02 March 2011

gracefulness

I've been doing fighting class + kung fu for a month or so now, and I'm starting to get to the point where, as long as I eat enough before I go, I'm still mobile at the end of the night, rather than wanting to collapse into a heap.

Doing fighting class and then kung fu right in a row is like listening to an ipod on shuffle: one song is metal and the next is soothing pipes. I mean that literally. The actual music goes from one to the other.

The movements do, too. Fighting class is immensely practical. We stand like boxers. We block with whatever we can. We keep our shoulders up and our elbows in* and we punch and kick and fight dirty if we have to. (One of the instructors loves to say, "Ladies, don't be afraid to gouge the eyes. Also, if you can manage to grab in the right area, grab, pull, and turn." He demonstrates, and we practice the motion, and all the guys hunch over in imagined agony.) We pummel the tombstone pads. We hold people's heads down and knee them. We kick low and hard.

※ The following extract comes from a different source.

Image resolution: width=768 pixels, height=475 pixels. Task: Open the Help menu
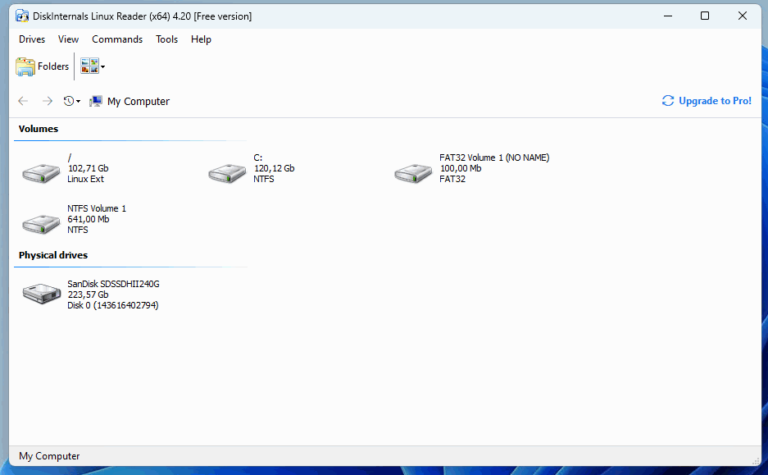201,39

Kung fu is probably practical, too, once you really know how to do it, but for now, for me, it is all stances and poses and mechanics. The poses have purposes, I know - that hand over the head is a block, and so is the angle of the knee - but for now they are just movements. I can't get into them fast enough to make any use of them. I can't lift my leg high enough to get any force in that kick. They are beautiful, though. When the whole class moves through the poses as I stand off to the side trying to figure out the most basic stances, it all looks like a dance. Everyone's heads are up. Their shoulders are straight but relaxed. Their hands are held gracefully. It's a far cry from the gritty street fighting of the other class, right now, since I haven't yet made it to the sparring class.

That is why, despite it taking up my entire evening on Monday and Wednesday and nearly my entire evening on Thursday (I haven't exactly figured out when I'm going to do things like, say, clean the house), I keep going to both. I like both of them. I have this fantasy that someday I will be good at both, that my body will figure out how to be both graceful and strong, even though I've never before in my entire life managed to be graceful.

...

* Sometimes we are required to just stand there with our elbows together and our hands up in front of our faces to train our muscles. At first, my arms ached when I did it for more than a few seconds, but now I am fairly certain I could do it all night. Many of us in the class keep our arms like that the whole time we do squats, etc.